5. Week 3 of the 2015 season against the Jets -- 1:28 left in the first quarter
Farrar: This Brandon Marshall fumble was not the fumble later on when he tried that weird lateral, but it was a fumble you caused by peeling off the slot on a little receiver screen. What were you watching here?
Jenkins: For me, this is an instinctive play. We're playing a little bit of zone, and I'm what you call a curl/flat defender. All I have to do is re-route that No. 2 receiver, and then I'm playing the one. So, I get my entire read within the first two steps of this down. I can tell whether this guy is trying to block me, or trying to run a route. With his release, I felt he was trying to block me, and I knew that Brandon Marshall was lined up inside of me. So, as soon as I felt him trying to get that leverage, I got really aggressive—put my hands on him and slip to the inside.

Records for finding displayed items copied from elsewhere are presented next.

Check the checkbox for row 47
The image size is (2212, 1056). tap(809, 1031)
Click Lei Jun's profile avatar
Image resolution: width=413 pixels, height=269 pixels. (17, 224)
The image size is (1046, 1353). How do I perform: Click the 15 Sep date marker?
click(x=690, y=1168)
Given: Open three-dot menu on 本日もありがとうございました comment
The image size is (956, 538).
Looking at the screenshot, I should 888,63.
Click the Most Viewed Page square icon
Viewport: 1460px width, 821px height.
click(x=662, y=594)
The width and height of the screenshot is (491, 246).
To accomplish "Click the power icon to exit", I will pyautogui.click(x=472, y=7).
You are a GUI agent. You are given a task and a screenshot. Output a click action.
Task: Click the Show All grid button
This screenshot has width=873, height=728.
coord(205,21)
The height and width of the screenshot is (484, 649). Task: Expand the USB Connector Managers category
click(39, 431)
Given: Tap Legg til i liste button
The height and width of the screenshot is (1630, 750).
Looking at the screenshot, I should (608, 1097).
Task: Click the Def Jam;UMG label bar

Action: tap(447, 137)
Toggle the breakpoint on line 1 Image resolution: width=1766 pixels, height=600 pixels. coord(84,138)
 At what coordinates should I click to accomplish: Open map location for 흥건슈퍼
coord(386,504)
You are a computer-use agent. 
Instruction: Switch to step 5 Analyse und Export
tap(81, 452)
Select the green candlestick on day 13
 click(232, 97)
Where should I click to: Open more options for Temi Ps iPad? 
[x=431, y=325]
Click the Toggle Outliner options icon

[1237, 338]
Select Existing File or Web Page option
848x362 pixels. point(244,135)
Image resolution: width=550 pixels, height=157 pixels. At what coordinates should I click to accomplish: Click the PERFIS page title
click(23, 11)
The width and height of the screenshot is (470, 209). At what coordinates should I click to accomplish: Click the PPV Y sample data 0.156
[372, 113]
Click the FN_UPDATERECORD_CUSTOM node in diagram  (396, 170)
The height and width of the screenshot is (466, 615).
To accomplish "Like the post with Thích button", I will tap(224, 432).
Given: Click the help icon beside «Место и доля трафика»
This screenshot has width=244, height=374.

I don't look back for the ball, because I know it's probably coming right now, so I just go right for the tackle.
Farrar: When you're facing a quarterback like Ryan Fitzpatrick, who doesn't complete deep balls as often as some other quarterbacks might, does that affect your defensive game plan at all?
Jenkins: We knew Fitzpatrick was going to throw the ball deep at least five times in the game—he's really been airing it out this season.
So, we know there were going to be some shots, and we were going to have to be on top of them. We knew he was doing a good job of getting the ball out quickly, but that doesn't mean he wasn't taking shots downfield. Nobody likes to dink and dunk all the way. Eventually, offensive coordinators and quarterbacks, they want to take shots down the field.